:: PROVIDED RECORDS ::

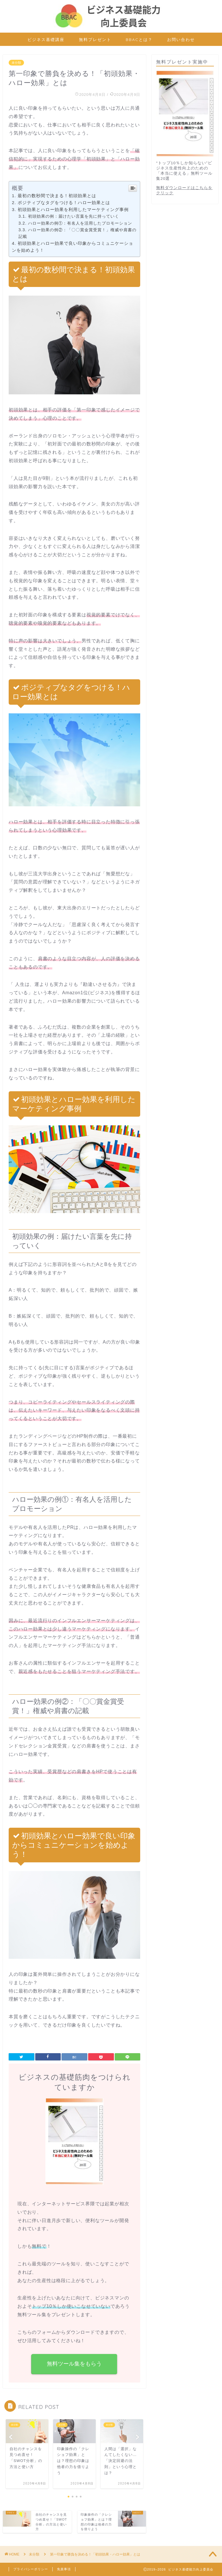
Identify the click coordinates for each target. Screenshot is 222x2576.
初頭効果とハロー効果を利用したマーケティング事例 (73, 209)
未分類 (16, 62)
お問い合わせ (181, 39)
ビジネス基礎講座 (45, 39)
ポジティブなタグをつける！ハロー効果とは (64, 202)
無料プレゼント (95, 39)
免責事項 (64, 2569)
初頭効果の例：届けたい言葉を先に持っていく (73, 216)
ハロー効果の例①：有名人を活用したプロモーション (80, 223)
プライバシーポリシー (30, 2569)
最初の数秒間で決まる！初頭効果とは (57, 195)
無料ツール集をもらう (74, 2364)
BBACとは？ (139, 39)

:::

> [OBJECTIVE] Repeat every line of the items above, instruction line included, and add 95 to each coordinate value in the answers. Leave out the picture.

> [THE REPLY]
Identify the click coordinates for each target. Screenshot is 222x2576.
初頭効果とハロー効果を利用したマーケティング事例 (168, 304)
未分類 (111, 157)
お問い合わせ (276, 134)
ビジネス基礎講座 (140, 134)
ポジティブなタグをつける！ハロー効果とは (159, 297)
無料プレゼント (190, 134)
免責事項 (159, 2664)
初頭効果の例：届けたい言葉を先に持っていく (168, 311)
ハロー効果の例①：有名人を活用したプロモーション (175, 318)
プライバシーポリシー (125, 2664)
最初の数秒間で決まる！初頭効果とは (152, 290)
無料ツール集をもらう (169, 2459)
BBACとは？ (234, 134)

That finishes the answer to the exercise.